The raid on your medical records
Millions of breaches, and hardly any consequences
After I got laid off from my job last November, I started shopping for health insurance and a funny thing happened: Bluecross Blueshield emailed me someone else’s application.
The only similarity between me and this other applicant was that we’re both named Karen. I live in New York; she lives in Virginia. We have different last names, different Social Security numbers, different health histories. I know this because all of it was contained in the application BlueCross emailed to me — and under federal law, all of it is supposed to be confidential.
By emailing me the other Karen’s health-insurance application, Bluecross violated the Health Insurance Portability and Accountability Act. An angry consumer could find plenty of grounds — breach of confidentiality, negligence — to sue.
I called the other Karen to tell her what had happened. She didn’t sound like the suing type. She thanked me for calling and said she’d contacted BlueCross to buy health insurance after she’d been laid off from her job.
Though shocking, Bluecross’ sin is just one small example of a massive problem. Every year, millions of people are exposed to identity theft. And as health records increasingly get digitized, the opportunity for data breaches will only grow.
For the millions of unemployed Americans, this possibility is particularly scary — and, it seems to me, particularly unfair. The unemployed not only have to pay usurious rates for health insurance, but they are also at risk for another kind of exploitation.
“It’s exposing people in a precarious financial situation to identity theft and fraud,” I. Glenn Cohen, an assistant professor at Harvard Law School and co-director of Harvard’s Petrie-flom Center for Health Law Policy, Biotechnology and Bioethics, told me. “When you’ve lost your job and are desperate about who’s going to cover your health insurance, it’s the last thing you want to worry about.”
Tell me about it. Yet such breaches keep happening because there are practically no consequences for those who are supposed to be safeguarding the information.

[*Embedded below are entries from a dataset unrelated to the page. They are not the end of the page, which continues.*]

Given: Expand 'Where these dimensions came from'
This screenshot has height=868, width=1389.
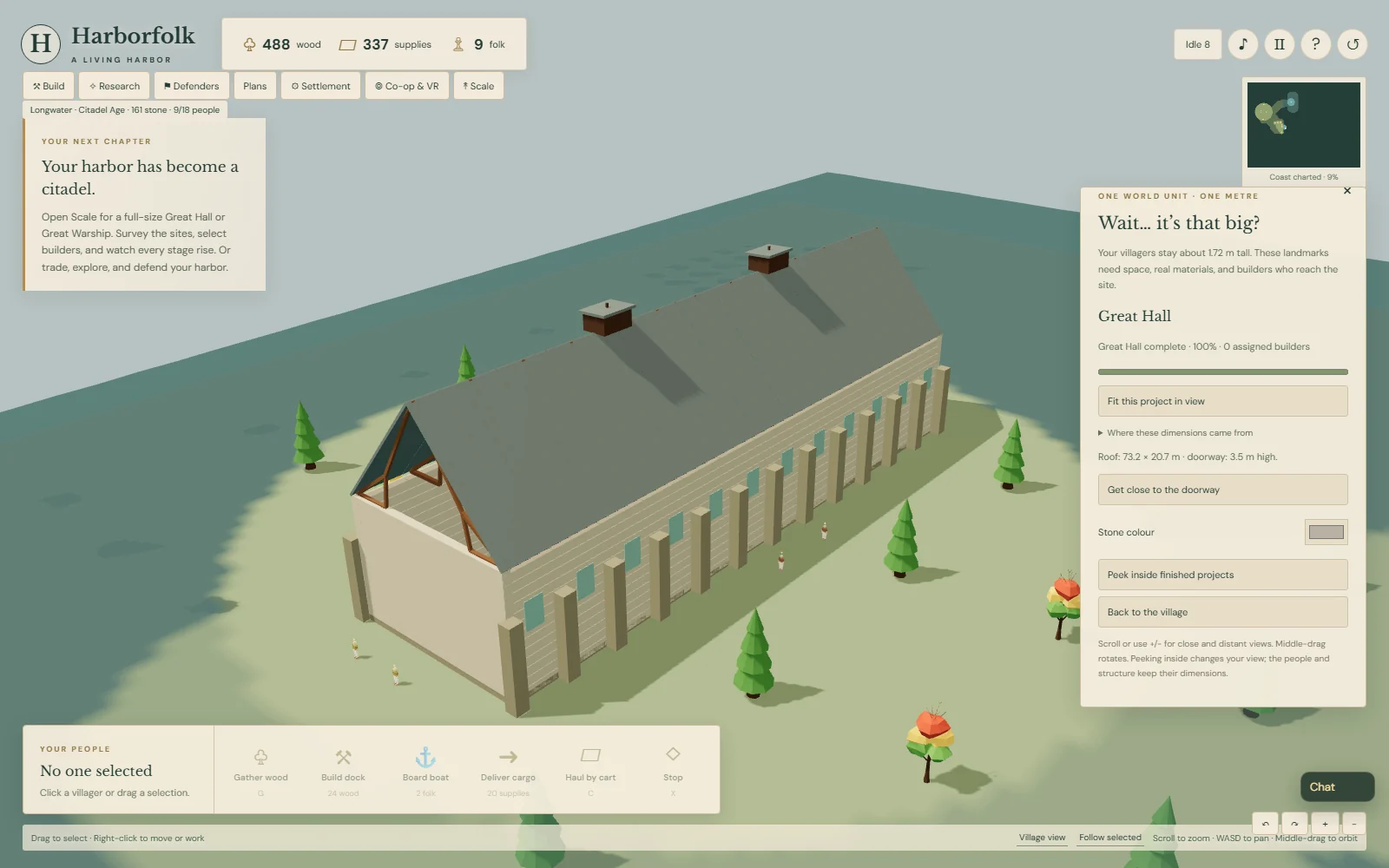Looking at the screenshot, I should (1175, 432).
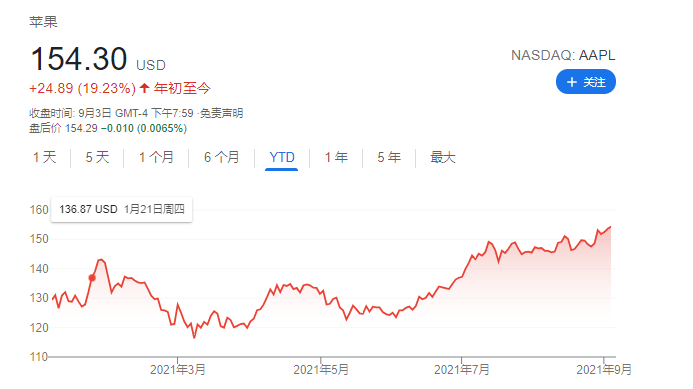
Task: Click the 2021年3月 axis label
Action: [x=178, y=370]
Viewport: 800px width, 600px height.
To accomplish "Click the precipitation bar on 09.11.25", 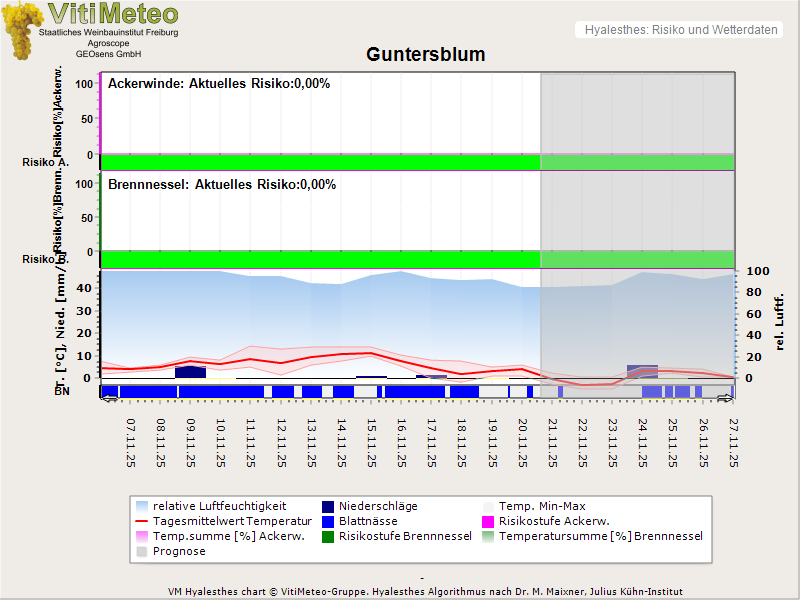I will 190,372.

From September 2009 to October 2011 (the latest period for which figures were available), 388 of these breaches, affecting 19 million people, occurred through such means as hacked networks, stolen laptops, lack of encryption and improper disposal, according to the Health and Human Services’s Office for Civil Rights.
Among the most egregious cases, the California health insurer Health Net lost 1.9 million of its members’ records last year. Staggering. In 2010, the digital records of 1.7 million New York City Health and Hospitals Corp. patients were stolen from an unlocked van.

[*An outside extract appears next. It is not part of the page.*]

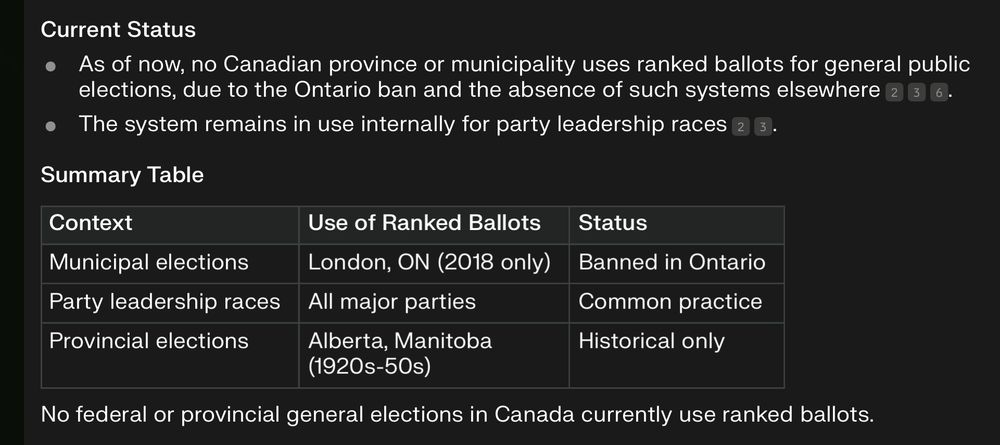Open citation 3 after 'party leadership races'
This screenshot has height=445, width=1000.
762,127
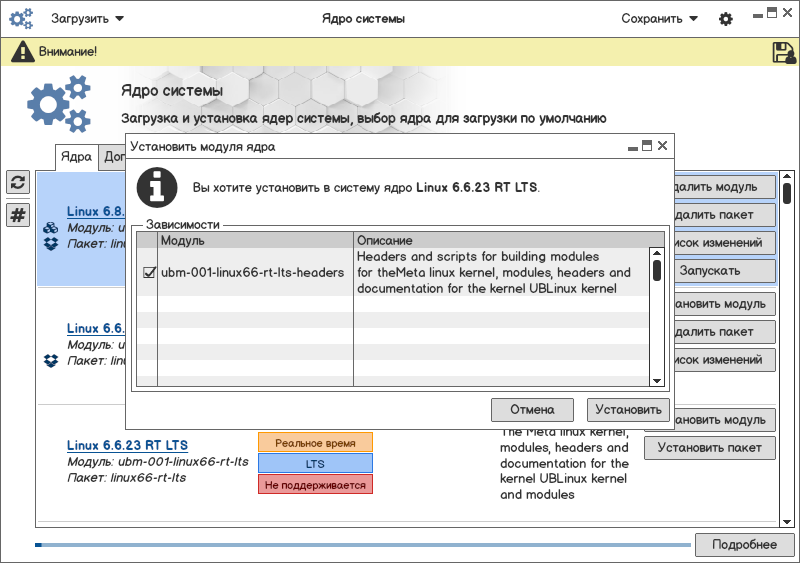Confirm with the Установить button in dialog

None of the entities responsible for these big breaches were fined; instead, some signed “resolution agreements” with the Office for Civil Rights requiring them to fix their systems.
Since the passage of HIPAA in 1996, the Office of Civil Rights has levied just $9.5 million in total related fines — money that went into its own coffers, not to the affected citizens.

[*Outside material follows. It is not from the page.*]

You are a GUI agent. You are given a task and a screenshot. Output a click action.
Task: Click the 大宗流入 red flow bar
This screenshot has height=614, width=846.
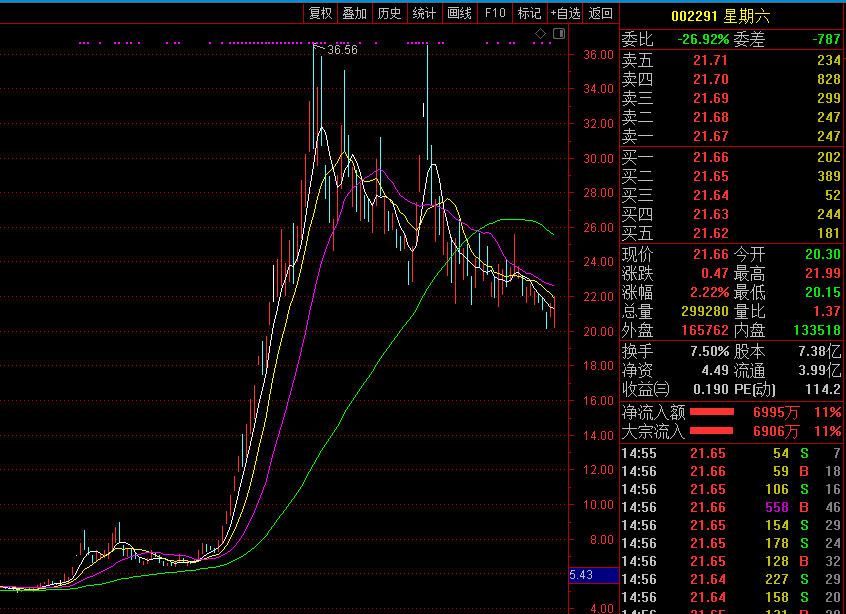click(713, 431)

State attorneys general can bring civil action against health care concerns to obtain damages for residents — but that has happened in only a few instances and typically only when tens of thousands were affected.
Victims are left to their own devices to seek remedies. In states with beefed-up privacy laws, including New York, consumers often try to sue. But unless they can show damages, their chances of winning are slim.
That will change only when there are strong disincentives for the invasion of privacy, whether or not quantifiable harm results. Losing peace of mind is harm enough.